• **BRIEF**
Return each record verbatim, images excluded.

[Start of Attachment]

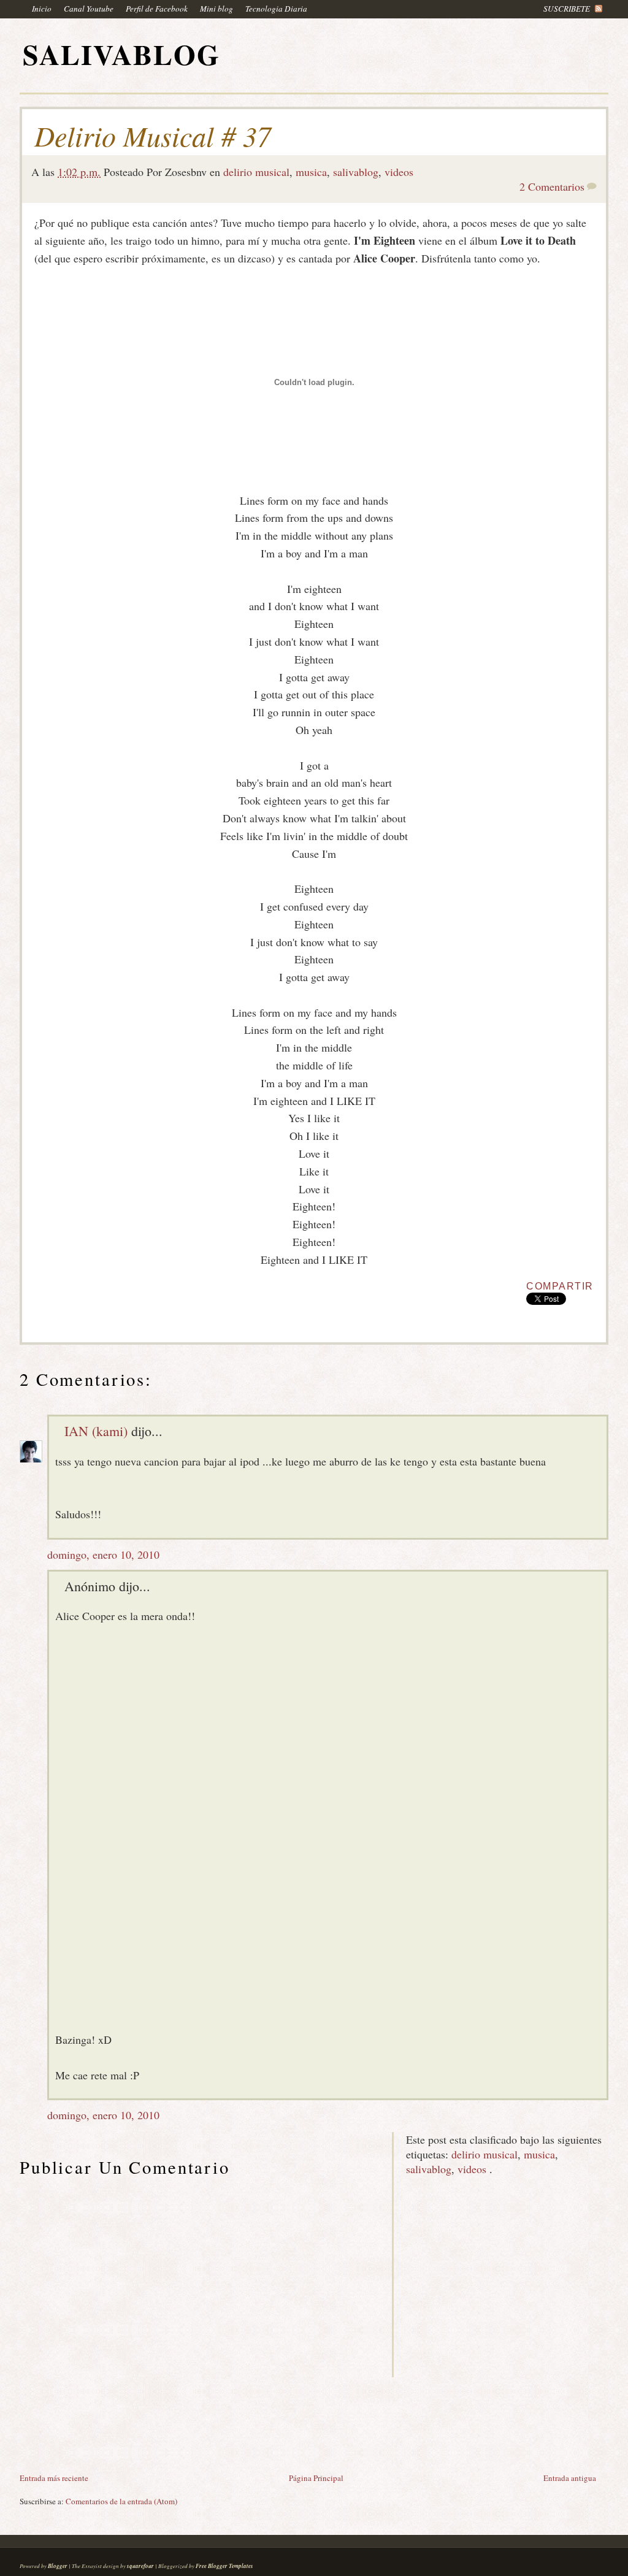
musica (311, 171)
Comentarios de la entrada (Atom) (121, 2501)
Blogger (57, 2566)
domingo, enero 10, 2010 (103, 1554)
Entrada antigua (569, 2477)
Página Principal (316, 2477)
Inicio (42, 8)
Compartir (560, 1286)
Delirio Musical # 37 (152, 135)
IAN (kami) (96, 1431)
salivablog (355, 171)
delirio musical (256, 171)
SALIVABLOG (121, 54)
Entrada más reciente (54, 2477)
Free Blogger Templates (224, 2566)
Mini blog (216, 8)
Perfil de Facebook (157, 8)
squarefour (140, 2566)
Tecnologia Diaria (276, 8)
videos (399, 171)
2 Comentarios (551, 186)
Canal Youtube (88, 8)
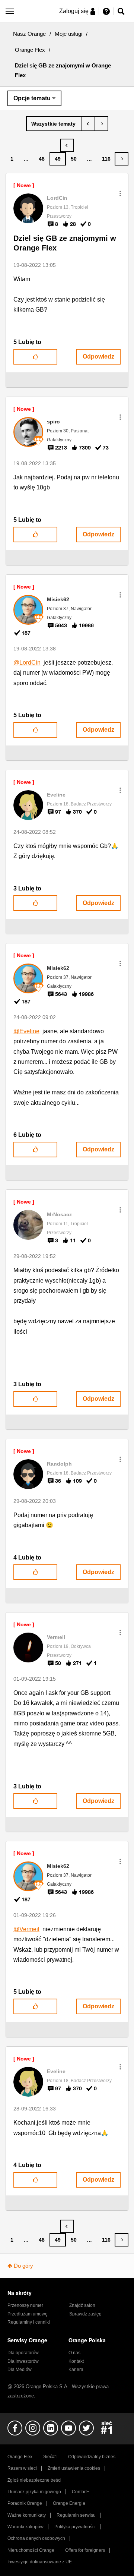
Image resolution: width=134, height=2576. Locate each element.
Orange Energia (69, 2503)
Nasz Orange (29, 34)
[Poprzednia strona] (67, 145)
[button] (120, 193)
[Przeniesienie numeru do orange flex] (101, 123)
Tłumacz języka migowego (34, 2491)
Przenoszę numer (25, 2305)
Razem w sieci (22, 2468)
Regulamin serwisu (76, 2515)
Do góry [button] (23, 2266)
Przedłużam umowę (27, 2314)
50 (74, 159)
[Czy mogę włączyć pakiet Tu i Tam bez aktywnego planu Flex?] (88, 123)
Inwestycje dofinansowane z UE (39, 2561)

[End of Attachment]

• **EXERCISE RESPONSE**
musica (311, 171)
Comentarios de la entrada (Atom) (121, 2501)
Blogger (57, 2566)
domingo, enero 10, 2010 (103, 1554)
Entrada antigua (569, 2477)
Página Principal (316, 2477)
Inicio (42, 8)
Compartir (560, 1286)
Delirio Musical # 37 (152, 135)
IAN (kami) (96, 1431)
salivablog (355, 171)
delirio musical (256, 171)
SALIVABLOG (121, 54)
Entrada más reciente (54, 2477)
Free Blogger Templates (224, 2566)
Mini blog (216, 8)
Perfil de Facebook (157, 8)
squarefour (140, 2566)
Tecnologia Diaria (276, 8)
videos (399, 171)
2 Comentarios (551, 186)
Canal Youtube (88, 8)
Image resolution: width=134, height=2576. Locate each element.
Orange Energia (69, 2503)
Nasz Orange (29, 34)
[Poprzednia strona] (67, 145)
[button] (120, 193)
[Przeniesienie numeru do orange flex] (101, 123)
Tłumacz języka migowego (34, 2491)
Przenoszę numer (25, 2305)
Razem w sieci (22, 2468)
Regulamin serwisu (76, 2515)
Do góry [button] (23, 2266)
Przedłużam umowę (27, 2314)
50 (74, 159)
[Czy mogę włączyć pakiet Tu i Tam bez aktywnego planu Flex?] (88, 123)
Inwestycje dofinansowane z UE (39, 2561)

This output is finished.